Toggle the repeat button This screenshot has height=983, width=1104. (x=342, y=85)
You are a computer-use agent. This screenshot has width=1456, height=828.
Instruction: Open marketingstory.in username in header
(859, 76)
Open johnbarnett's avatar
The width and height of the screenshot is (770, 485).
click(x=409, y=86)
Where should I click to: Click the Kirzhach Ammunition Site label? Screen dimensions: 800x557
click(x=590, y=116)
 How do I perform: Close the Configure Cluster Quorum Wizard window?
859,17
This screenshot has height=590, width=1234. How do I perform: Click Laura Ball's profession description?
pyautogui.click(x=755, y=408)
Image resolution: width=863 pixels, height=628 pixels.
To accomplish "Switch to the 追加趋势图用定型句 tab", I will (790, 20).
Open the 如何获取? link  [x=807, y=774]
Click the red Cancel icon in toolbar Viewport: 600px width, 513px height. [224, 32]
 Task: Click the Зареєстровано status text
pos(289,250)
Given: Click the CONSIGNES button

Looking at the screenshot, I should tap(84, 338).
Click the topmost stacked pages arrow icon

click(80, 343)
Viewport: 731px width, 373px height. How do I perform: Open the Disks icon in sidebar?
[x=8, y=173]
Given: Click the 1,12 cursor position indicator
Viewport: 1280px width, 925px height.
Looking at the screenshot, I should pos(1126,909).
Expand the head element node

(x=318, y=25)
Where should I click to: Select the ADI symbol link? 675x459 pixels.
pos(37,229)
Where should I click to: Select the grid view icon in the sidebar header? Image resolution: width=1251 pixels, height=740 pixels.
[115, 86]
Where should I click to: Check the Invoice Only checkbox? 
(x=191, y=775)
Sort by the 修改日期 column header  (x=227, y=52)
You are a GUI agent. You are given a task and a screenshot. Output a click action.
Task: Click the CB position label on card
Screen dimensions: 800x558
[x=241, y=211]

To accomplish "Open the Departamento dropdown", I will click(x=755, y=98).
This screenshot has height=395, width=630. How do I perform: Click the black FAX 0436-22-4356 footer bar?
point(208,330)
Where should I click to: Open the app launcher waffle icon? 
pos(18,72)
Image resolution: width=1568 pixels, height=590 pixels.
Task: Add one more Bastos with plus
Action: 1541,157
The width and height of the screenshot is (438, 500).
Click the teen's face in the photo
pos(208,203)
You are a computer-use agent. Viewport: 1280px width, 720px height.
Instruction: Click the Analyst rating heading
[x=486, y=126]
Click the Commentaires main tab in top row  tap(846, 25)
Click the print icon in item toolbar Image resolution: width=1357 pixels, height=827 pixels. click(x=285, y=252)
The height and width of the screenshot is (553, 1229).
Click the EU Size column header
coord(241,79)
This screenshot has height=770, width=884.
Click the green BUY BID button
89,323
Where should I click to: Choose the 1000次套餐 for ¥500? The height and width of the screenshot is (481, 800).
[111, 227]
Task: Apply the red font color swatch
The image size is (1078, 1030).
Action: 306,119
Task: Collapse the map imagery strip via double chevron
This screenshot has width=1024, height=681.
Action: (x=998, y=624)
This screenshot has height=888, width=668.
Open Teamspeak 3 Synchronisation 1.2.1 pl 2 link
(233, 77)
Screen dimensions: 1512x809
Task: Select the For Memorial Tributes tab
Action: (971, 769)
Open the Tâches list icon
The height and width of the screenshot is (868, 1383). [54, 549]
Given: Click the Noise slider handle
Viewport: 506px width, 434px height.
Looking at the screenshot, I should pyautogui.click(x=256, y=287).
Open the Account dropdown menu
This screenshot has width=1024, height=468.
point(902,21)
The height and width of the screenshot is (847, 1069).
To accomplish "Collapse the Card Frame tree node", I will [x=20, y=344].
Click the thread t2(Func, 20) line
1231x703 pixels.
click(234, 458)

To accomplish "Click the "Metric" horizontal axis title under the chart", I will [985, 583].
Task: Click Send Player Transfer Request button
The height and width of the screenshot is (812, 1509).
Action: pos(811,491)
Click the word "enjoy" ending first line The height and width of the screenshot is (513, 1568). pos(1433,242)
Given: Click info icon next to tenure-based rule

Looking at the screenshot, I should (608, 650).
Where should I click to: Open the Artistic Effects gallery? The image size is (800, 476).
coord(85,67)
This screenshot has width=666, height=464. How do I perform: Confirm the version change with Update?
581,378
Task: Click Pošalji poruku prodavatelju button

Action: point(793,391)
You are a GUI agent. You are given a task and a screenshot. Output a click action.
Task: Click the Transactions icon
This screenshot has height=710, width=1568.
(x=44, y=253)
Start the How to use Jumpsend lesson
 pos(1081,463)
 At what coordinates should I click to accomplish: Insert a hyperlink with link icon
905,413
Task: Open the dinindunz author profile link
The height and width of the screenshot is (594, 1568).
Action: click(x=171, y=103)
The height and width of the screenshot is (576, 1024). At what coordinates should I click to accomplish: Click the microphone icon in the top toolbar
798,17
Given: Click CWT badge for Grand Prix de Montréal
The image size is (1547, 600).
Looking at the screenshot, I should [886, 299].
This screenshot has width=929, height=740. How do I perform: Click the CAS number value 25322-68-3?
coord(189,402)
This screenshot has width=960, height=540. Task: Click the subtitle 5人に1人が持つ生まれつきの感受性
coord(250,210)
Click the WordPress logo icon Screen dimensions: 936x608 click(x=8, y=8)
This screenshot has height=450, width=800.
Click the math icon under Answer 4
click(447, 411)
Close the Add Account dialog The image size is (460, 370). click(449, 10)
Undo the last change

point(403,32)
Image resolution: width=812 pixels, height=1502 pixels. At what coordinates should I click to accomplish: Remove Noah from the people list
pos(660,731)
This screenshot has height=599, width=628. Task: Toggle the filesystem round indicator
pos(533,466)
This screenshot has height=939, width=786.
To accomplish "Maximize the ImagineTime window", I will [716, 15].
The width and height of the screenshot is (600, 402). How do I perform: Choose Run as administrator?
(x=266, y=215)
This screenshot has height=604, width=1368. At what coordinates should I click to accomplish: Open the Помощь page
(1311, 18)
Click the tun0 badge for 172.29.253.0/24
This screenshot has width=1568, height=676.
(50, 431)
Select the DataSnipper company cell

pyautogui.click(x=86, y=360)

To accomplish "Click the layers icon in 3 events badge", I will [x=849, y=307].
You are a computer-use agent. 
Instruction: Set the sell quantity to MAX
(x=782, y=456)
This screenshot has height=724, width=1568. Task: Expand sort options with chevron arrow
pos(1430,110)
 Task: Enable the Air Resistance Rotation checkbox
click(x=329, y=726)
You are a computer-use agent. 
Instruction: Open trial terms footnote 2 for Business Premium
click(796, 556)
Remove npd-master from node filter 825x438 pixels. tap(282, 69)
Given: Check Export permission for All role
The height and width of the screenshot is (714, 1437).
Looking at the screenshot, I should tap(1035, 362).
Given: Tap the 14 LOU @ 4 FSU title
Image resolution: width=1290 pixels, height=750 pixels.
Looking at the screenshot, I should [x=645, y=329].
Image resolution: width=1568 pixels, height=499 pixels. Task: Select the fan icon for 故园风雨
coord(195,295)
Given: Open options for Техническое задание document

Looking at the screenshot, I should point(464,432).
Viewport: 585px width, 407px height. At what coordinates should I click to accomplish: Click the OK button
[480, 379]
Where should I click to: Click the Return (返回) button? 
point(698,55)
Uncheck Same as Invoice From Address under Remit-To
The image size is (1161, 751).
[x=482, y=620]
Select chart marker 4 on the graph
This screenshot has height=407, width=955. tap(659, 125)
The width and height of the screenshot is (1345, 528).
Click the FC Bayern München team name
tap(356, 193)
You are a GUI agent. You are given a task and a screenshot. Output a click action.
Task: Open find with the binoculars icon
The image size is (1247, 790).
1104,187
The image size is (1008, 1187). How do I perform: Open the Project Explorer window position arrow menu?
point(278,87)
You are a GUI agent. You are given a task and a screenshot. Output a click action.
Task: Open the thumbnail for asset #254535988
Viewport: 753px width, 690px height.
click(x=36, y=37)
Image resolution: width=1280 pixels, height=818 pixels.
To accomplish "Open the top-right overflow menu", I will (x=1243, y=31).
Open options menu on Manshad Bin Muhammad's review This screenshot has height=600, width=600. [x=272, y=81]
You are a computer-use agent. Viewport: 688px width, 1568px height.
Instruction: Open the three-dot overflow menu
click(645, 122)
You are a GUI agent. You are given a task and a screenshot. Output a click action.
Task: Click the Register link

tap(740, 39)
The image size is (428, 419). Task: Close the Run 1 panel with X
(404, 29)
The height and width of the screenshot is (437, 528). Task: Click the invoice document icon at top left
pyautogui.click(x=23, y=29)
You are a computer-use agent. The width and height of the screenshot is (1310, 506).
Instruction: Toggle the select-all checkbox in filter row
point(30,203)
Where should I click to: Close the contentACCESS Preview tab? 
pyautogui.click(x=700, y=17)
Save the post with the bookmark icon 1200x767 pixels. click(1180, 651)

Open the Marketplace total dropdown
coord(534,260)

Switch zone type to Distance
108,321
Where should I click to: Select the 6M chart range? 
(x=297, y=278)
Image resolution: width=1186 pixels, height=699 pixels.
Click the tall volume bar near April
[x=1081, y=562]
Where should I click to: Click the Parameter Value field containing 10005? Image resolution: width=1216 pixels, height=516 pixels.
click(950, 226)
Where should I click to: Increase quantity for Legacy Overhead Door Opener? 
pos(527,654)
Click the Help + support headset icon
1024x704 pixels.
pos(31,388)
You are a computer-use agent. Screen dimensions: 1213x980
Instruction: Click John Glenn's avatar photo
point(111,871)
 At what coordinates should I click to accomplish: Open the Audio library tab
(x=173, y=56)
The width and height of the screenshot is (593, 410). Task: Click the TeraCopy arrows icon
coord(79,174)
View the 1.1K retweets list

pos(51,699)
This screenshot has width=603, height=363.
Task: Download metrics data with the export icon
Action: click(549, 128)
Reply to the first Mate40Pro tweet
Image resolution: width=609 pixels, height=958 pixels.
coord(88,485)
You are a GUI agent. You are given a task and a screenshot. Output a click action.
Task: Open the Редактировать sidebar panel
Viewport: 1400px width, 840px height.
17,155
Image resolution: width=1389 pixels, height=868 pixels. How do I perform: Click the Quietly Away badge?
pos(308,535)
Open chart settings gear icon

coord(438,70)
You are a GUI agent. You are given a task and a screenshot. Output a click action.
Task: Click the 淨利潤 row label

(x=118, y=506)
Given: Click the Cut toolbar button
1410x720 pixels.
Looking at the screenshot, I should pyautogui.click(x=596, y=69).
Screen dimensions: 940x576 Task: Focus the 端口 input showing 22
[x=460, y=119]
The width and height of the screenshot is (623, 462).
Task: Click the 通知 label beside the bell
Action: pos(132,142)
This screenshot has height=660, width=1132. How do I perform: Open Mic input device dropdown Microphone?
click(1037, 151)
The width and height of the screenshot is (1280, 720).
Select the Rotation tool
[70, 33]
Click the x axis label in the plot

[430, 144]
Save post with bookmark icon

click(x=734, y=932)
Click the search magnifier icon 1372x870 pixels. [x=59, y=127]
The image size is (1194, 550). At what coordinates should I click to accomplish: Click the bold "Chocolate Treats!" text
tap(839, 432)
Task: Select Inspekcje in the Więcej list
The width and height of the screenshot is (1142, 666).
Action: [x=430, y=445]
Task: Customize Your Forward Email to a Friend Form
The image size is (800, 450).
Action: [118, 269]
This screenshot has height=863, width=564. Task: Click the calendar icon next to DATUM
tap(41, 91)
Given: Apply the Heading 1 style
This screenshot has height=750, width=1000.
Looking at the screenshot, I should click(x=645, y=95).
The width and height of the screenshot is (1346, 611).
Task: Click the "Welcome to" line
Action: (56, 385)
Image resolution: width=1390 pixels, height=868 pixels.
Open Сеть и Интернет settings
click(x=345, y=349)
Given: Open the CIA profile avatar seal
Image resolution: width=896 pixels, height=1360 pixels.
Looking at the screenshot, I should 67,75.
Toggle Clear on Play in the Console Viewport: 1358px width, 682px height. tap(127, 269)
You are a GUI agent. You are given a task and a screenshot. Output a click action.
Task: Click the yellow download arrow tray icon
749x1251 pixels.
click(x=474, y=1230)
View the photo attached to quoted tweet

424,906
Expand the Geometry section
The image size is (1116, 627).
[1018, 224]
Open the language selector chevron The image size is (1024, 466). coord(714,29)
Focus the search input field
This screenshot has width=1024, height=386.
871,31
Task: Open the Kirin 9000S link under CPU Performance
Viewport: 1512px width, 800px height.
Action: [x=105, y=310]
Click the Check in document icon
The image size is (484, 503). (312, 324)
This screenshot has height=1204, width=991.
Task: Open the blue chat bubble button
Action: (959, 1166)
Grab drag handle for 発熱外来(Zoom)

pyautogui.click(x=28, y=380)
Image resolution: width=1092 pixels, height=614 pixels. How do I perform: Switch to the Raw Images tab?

━━━━━━━━

[WORK TASK]:
An exact copy of the lines above between the line holding "Where should I click to: Click the Kirzhach" and the line holding "Open the 如何获取?", inclusive, is the whole answer.

[ANSWER BOX]:
Where should I click to: Click the Kirzhach Ammunition Site label? Screen dimensions: 800x557
click(x=590, y=116)
 How do I perform: Close the Configure Cluster Quorum Wizard window?
859,17
This screenshot has height=590, width=1234. How do I perform: Click Laura Ball's profession description?
pyautogui.click(x=755, y=408)
Image resolution: width=863 pixels, height=628 pixels.
To accomplish "Switch to the 追加趋势图用定型句 tab", I will (790, 20).
Open the 如何获取? link  [x=807, y=774]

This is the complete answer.